In photography, she took third for a color portrait of Aida Moradi Ahani, the Iranian novelist.
Honors for sister-publications
Business reporter and photographer Luke Whittaker produces Coast River Business Journal, a monthly magazine about business in the Lower Columbia region. He is also a regular contributor to the Observer. He won a first-place “Best Business Feature” award for “Blessing & Curse: Rain sustains, threatens Rose Ranch.” He took second place in “Best Business News Story” for an article about the economic impact of the local Dungeness crab fishery. He also won third place for “Yellowjacket Hunter,” an Observer personality profile about a man who makes his living by collecting yellowjackets for scientific research.

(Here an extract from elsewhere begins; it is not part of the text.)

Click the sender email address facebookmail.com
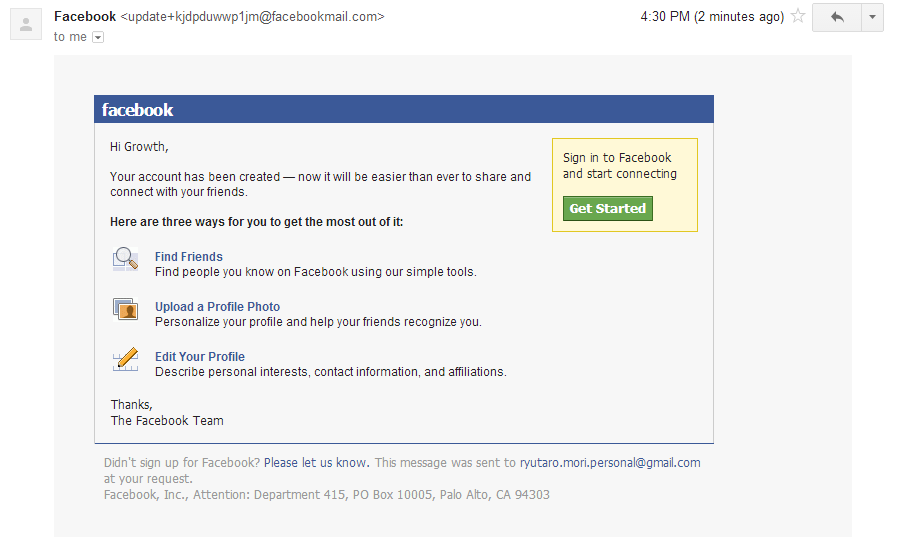The height and width of the screenshot is (537, 900). coord(252,17)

EO Media Group staffers Rebecca Sedlak and John Bruijn won third place in “Best tourism or community guide” for the 2017 edition of Our Coast, a color magazine that highlights tourism and recreation opportunities on the Long Beach Peninsula. EO Media Group is the Salem, Oregon publishing company that owns the Observer, Coast River Business Journal and Daily Astorian, as well as several other newspapers and special publications in Oregon and Washington.
“The high quality of the Chinook Observer has long been acknowledged well beyond the boundaries of Pacific County,” EO Media Group President Steve Forrester said. “This General Excellence award ratifies the newspaper’s standing among media professionals.”
Earlier this year, the Observer’s sister publication The Daily Astorian took home four first-place honors including a second place for the top prize — General Excellence — at the Oregon Newspaper Publishers Association conference in Bend. Another sister publication, the East Oregonian in Pendleton, won first place in Oregon General Excellence judging.